_Given information_
-*-

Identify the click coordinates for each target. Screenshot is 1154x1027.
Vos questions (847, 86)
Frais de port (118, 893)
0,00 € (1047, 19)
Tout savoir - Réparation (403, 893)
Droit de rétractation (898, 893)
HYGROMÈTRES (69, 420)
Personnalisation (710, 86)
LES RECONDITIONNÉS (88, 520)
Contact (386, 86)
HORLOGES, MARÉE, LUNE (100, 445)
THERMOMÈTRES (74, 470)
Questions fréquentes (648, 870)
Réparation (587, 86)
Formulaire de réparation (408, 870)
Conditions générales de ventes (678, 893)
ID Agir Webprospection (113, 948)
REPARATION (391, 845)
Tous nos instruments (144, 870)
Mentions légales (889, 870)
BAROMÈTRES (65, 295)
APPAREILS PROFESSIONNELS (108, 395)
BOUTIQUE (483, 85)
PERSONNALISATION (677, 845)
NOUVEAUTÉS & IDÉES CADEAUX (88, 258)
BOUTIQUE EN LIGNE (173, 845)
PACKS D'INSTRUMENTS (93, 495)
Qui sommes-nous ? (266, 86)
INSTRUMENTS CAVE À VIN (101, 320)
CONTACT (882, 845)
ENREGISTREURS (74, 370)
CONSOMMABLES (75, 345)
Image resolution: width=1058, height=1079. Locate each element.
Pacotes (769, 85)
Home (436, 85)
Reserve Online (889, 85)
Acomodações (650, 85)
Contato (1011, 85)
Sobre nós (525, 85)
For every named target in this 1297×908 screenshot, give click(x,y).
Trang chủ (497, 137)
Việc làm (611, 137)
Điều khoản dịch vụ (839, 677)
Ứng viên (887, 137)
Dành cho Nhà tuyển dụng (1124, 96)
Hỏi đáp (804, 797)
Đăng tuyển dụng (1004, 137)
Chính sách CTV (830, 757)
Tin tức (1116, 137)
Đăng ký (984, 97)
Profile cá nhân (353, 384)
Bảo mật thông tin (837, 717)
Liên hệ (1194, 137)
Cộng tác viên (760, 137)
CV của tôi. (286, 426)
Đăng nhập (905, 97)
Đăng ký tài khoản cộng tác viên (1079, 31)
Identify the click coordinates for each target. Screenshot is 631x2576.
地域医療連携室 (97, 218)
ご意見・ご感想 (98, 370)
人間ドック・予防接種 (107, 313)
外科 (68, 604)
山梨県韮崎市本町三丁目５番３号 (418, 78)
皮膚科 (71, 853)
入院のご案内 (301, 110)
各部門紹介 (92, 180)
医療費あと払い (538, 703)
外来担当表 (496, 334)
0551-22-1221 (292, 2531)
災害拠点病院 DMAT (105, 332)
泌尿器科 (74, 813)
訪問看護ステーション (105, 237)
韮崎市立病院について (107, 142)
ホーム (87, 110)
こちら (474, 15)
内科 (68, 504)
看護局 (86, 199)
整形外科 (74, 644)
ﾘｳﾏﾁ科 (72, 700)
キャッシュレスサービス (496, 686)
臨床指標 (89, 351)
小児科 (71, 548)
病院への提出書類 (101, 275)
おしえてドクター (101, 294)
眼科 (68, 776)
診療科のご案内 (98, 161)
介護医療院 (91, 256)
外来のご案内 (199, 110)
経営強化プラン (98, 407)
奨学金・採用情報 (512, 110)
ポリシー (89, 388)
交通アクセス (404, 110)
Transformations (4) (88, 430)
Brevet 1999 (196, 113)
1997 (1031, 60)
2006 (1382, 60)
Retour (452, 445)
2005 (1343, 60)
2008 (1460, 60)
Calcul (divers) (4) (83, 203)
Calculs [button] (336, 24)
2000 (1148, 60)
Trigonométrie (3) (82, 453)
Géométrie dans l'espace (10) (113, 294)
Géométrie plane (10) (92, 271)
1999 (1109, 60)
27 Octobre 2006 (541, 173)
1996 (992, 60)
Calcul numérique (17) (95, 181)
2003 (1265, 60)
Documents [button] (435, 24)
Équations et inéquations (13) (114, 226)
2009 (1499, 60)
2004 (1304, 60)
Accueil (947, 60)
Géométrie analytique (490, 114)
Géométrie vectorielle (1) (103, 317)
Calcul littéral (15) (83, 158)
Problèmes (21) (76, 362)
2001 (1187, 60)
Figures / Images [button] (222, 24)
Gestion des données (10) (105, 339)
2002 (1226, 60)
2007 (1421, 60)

-*-

_What this task involves_
Rewrite all the entries above, changing every "click coordinates" to "tap coordinates" and leaving everything else as it is.

_Solution_
Identify the tap coordinates for each target. Screenshot is 1154x1027.
Vos questions (847, 86)
Frais de port (118, 893)
0,00 € (1047, 19)
Tout savoir - Réparation (403, 893)
Droit de rétractation (898, 893)
HYGROMÈTRES (69, 420)
Personnalisation (710, 86)
LES RECONDITIONNÉS (88, 520)
Contact (386, 86)
HORLOGES, MARÉE, LUNE (100, 445)
THERMOMÈTRES (74, 470)
Questions fréquentes (648, 870)
Réparation (587, 86)
Formulaire de réparation (408, 870)
Conditions générales de ventes (678, 893)
ID Agir Webprospection (113, 948)
REPARATION (391, 845)
Tous nos instruments (144, 870)
Mentions légales (889, 870)
BAROMÈTRES (65, 295)
APPAREILS PROFESSIONNELS (108, 395)
BOUTIQUE (483, 85)
PERSONNALISATION (677, 845)
NOUVEAUTÉS & IDÉES CADEAUX (88, 258)
BOUTIQUE EN LIGNE (173, 845)
PACKS D'INSTRUMENTS (93, 495)
Qui sommes-nous ? (266, 86)
INSTRUMENTS CAVE À VIN (101, 320)
CONTACT (882, 845)
ENREGISTREURS (74, 370)
CONSOMMABLES (75, 345)
Image resolution: width=1058, height=1079. Locate each element.
Pacotes (769, 85)
Home (436, 85)
Reserve Online (889, 85)
Acomodações (650, 85)
Contato (1011, 85)
Sobre nós (525, 85)
For every named target in this 1297×908 screenshot, give click(x,y).
Trang chủ (497, 137)
Việc làm (611, 137)
Điều khoản dịch vụ (839, 677)
Ứng viên (887, 137)
Dành cho Nhà tuyển dụng (1124, 96)
Hỏi đáp (804, 797)
Đăng tuyển dụng (1004, 137)
Chính sách CTV (830, 757)
Tin tức (1116, 137)
Đăng ký (984, 97)
Profile cá nhân (353, 384)
Bảo mật thông tin (837, 717)
Liên hệ (1194, 137)
Cộng tác viên (760, 137)
CV của tôi. (286, 426)
Đăng nhập (905, 97)
Đăng ký tài khoản cộng tác viên (1079, 31)
Identify the tap coordinates for each target. Screenshot is 631x2576.
地域医療連携室 (97, 218)
ご意見・ご感想 (98, 370)
人間ドック・予防接種 (107, 313)
外科 (68, 604)
山梨県韮崎市本町三丁目５番３号 (418, 78)
皮膚科 (71, 853)
入院のご案内 (301, 110)
各部門紹介 (92, 180)
医療費あと払い (538, 703)
外来担当表 (496, 334)
0551-22-1221 (292, 2531)
災害拠点病院 DMAT (105, 332)
泌尿器科 (74, 813)
訪問看護ステーション (105, 237)
韮崎市立病院について (107, 142)
ホーム (87, 110)
こちら (474, 15)
内科 (68, 504)
看護局 (86, 199)
整形外科 (74, 644)
ﾘｳﾏﾁ科 (72, 700)
キャッシュレスサービス (496, 686)
臨床指標 (89, 351)
小児科 (71, 548)
病院への提出書類 (101, 275)
おしえてドクター (101, 294)
眼科 (68, 776)
診療科のご案内 (98, 161)
介護医療院 (91, 256)
外来のご案内 (199, 110)
経営強化プラン (98, 407)
奨学金・採用情報 (512, 110)
ポリシー (89, 388)
交通アクセス (404, 110)
Transformations (4) (88, 430)
Brevet 1999 (196, 113)
1997 (1031, 60)
2006 (1382, 60)
Retour (452, 445)
2005 (1343, 60)
2008 (1460, 60)
Calcul (divers) (4) (83, 203)
Calculs [button] (336, 24)
2000 (1148, 60)
Trigonométrie (3) (82, 453)
Géométrie dans l'espace (10) (113, 294)
Géométrie plane (10) (92, 271)
1999 (1109, 60)
27 Octobre 2006 (541, 173)
1996 (992, 60)
Calcul numérique (17) (95, 181)
2003 (1265, 60)
Documents [button] (435, 24)
Équations et inéquations (13) (114, 226)
2009 (1499, 60)
2004 (1304, 60)
Accueil (947, 60)
Géométrie analytique (490, 114)
Géométrie vectorielle (1) (103, 317)
Calcul littéral (15) (83, 158)
Problèmes (21) (76, 362)
2001 (1187, 60)
Figures / Images [button] (222, 24)
Gestion des données (10) (105, 339)
2002 (1226, 60)
2007 (1421, 60)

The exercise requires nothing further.